Another White Springs ministry is Encouragers, a monthly support group for people who have lost their spouses. This month GA girls helped by doing manicures for the ladies, and the Challengers did maintenance checkups on vehicles.
   
“Our Sunday School and youth programs are strong,” the pastor  said. “Chris Crain is our associate pastor and minister of education, and Jay Stewart is minister of music and youth.
   
“Last year we completed the renovation of our education facilities, and this year we completed renovation of our worship center,” Yopp said.
   
“Our deacons are fully committed to ministry and being ministers of the church,” he said. “They do a tremendous job of ministering to the families. They are committed to changing lives.”
   
White Springs Church sends The Alabama Baptist to all families in the church.
   
Yopp said, “The Alabama Baptist provides an opportunity for our people to be informed not only about what is happening  locally but also in our state and the world at large. They can read it at their own leisure at home.
   
“The paper provides a trustworthy, credible source of information,” he said. “In discussion about important matters, the information is presented in a fair, unbiased way.
   
“The Alabama Baptist provides us a link to other Baptist churches and also to the world,” he noted.

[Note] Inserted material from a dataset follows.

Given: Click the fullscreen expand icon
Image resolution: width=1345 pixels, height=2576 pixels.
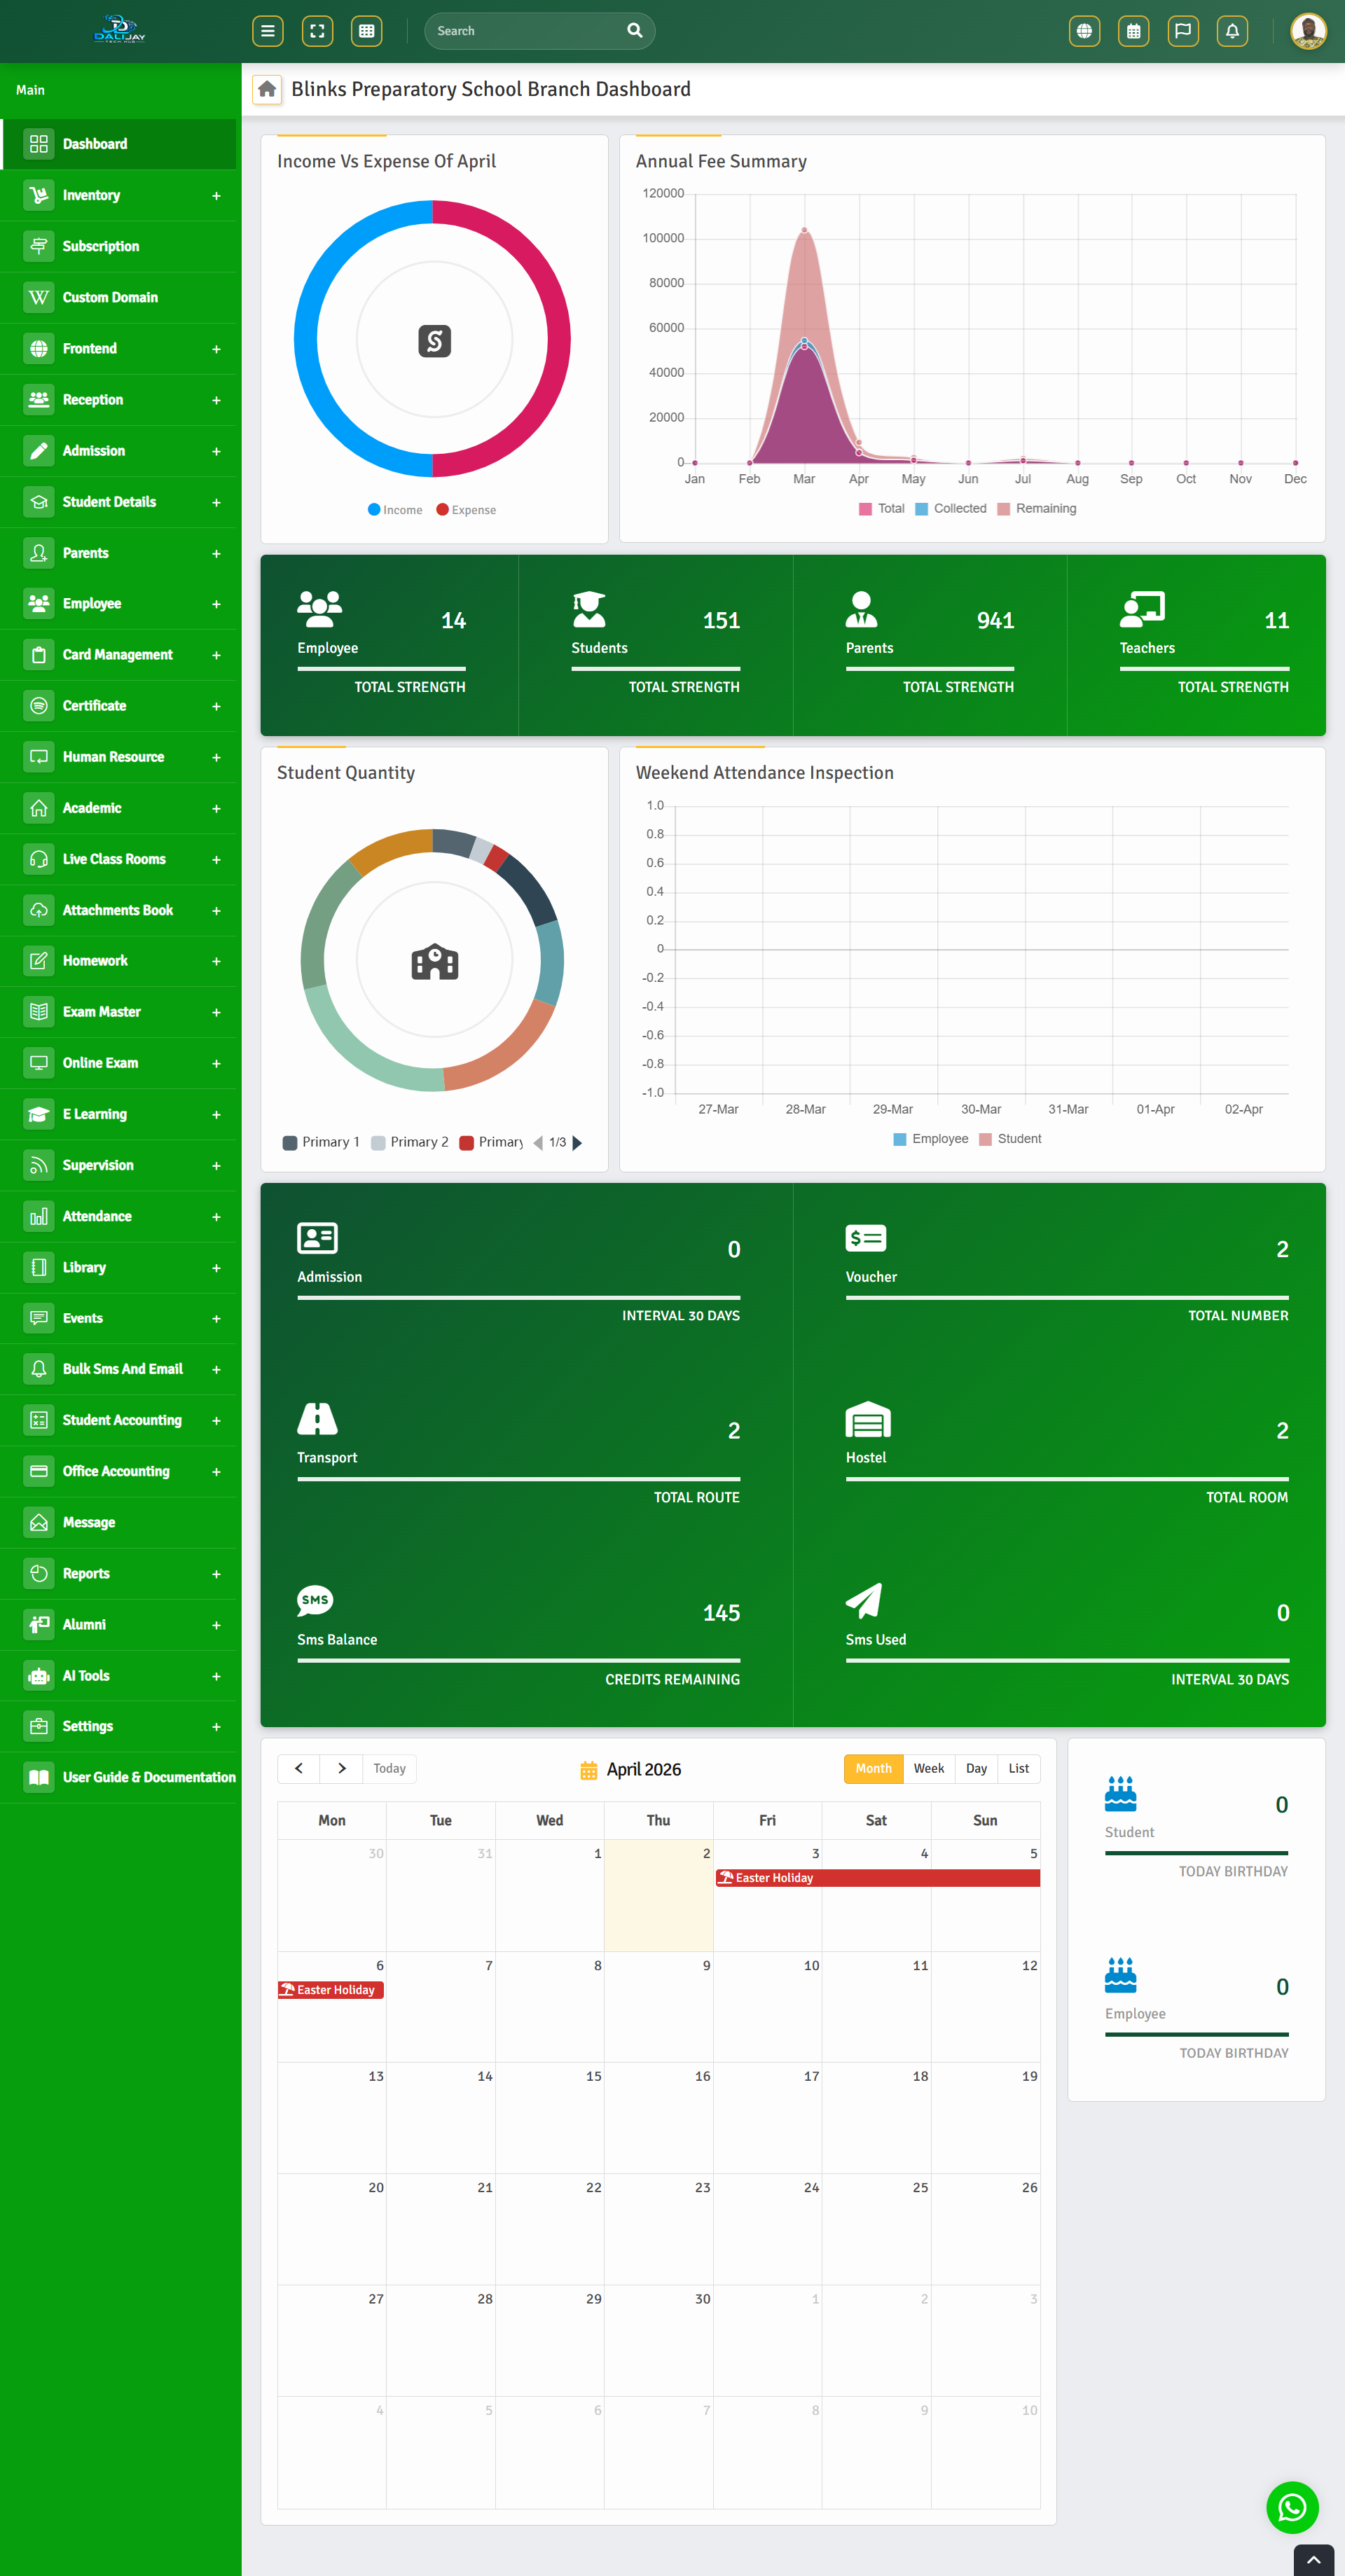Looking at the screenshot, I should click(x=317, y=31).
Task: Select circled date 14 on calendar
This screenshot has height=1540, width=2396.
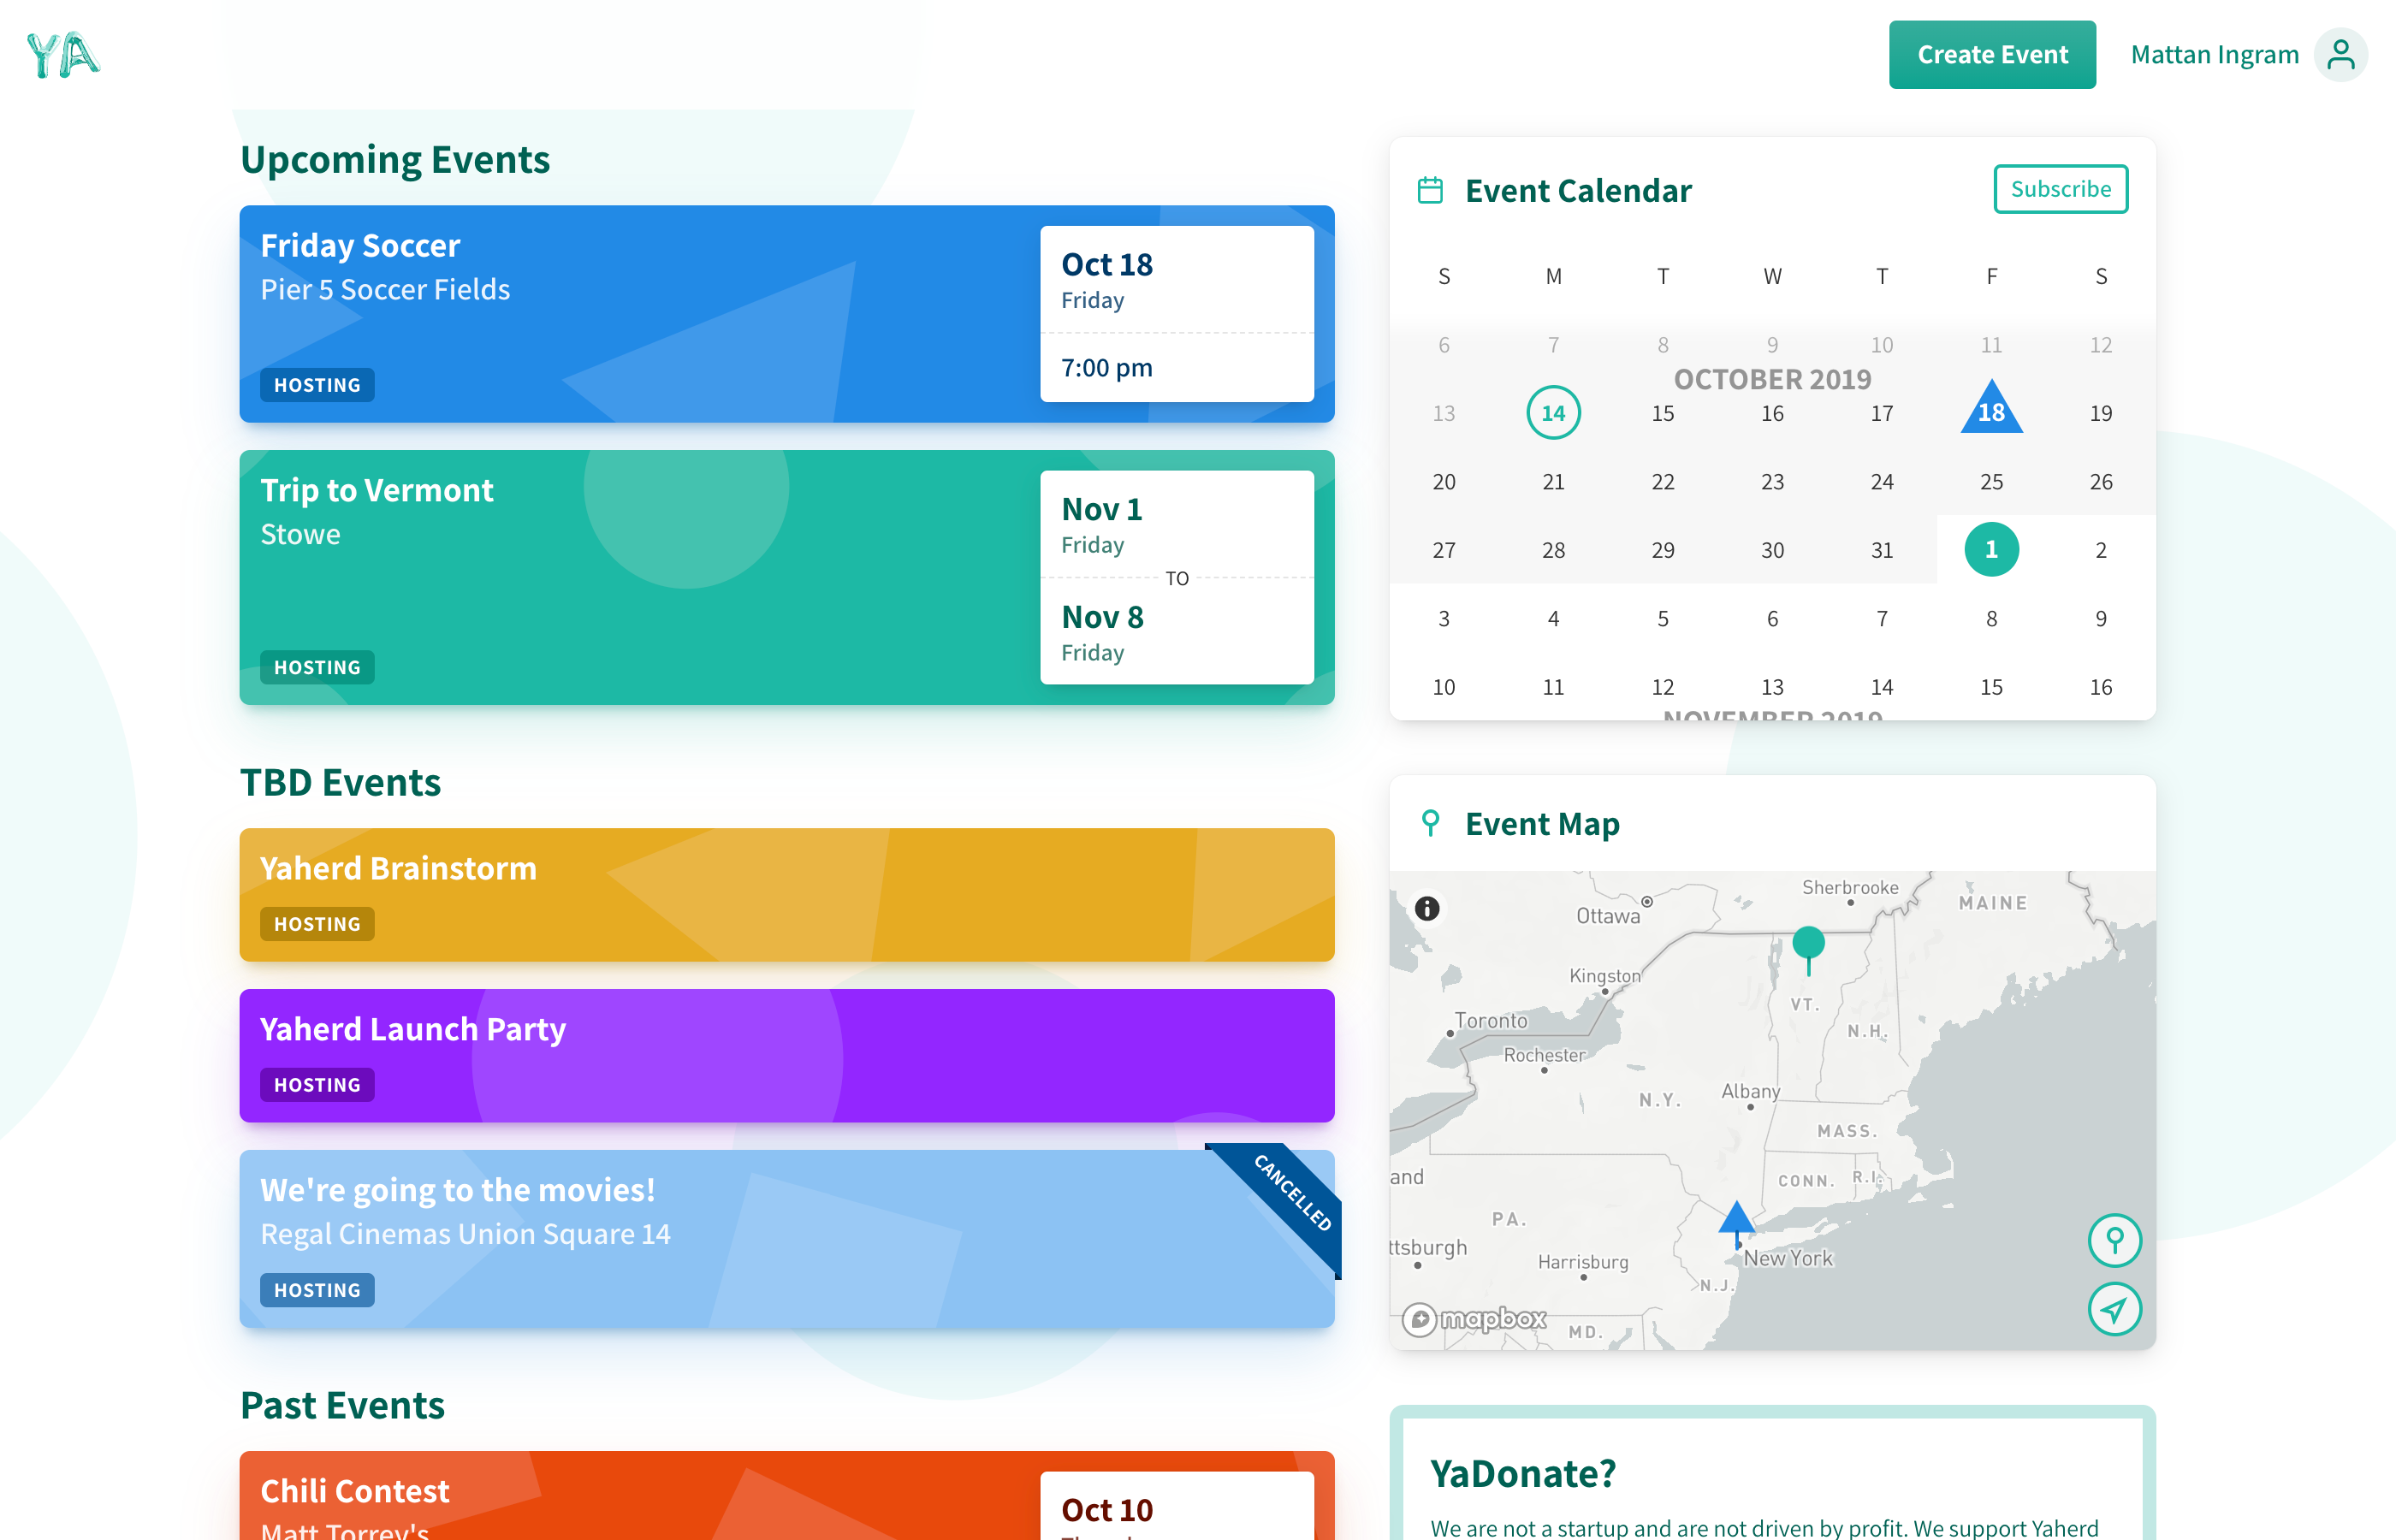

Since January 2002 White Springs has been using the local edition service of The Alabama  Baptist to deliver its newsletter.
   
Yopp said, “Our move to using the paper to send our newsletter has easily kept us from having to buy a new $10,000 piece of equipment. And it saves us at least eight hours of work every week.
   
“For us the decision started out as an economic choice, a matter of good stewardship. But it ultimately had spiritual implications by providing information about our world to our congregation from a Christian perspective. There are a lot of news sources, but The Alabama Baptist provides the information from a Christian perspective.”
   
Cynthia Camp, a church member for some 10 years, has done the newsletter about seven years, working on a part-time basis. She said, “It is much quicker now. Before we went to The Alabama Baptist it would take a whole day. Now it is a lot quicker — it takes me about two hours. And the quality is much better.  We don’t have any trouble at all. 
   
“I think it would be beneficial for churches to send their newsletters out with The Alabama Baptist,” she said. “It is beneficial to the members and a time-saver for the church.”
   
Jo Cochran, a member of White Springs Church for 24 years, has worked as church secretary for 20 years. She said, “This is a loving, caring church that really ministers. I have enjoyed the privilege and opportunity of serving as secretary. It has been very rewarding and a blessing to me. It is just a great place to serve and to work.”
   
Pastor Yopp said, “We all work together. At any church you need a great ministry team and great secretarial support. We have both.”
   
Yopp is married to his childhood sweetheart, the former Wilma Brogdon. They have three children: Amy, who will soon start her second year at Samford University; Brandon, a junior at Southside High School; and Brian, a fifth-grader at John Jones Elementary School.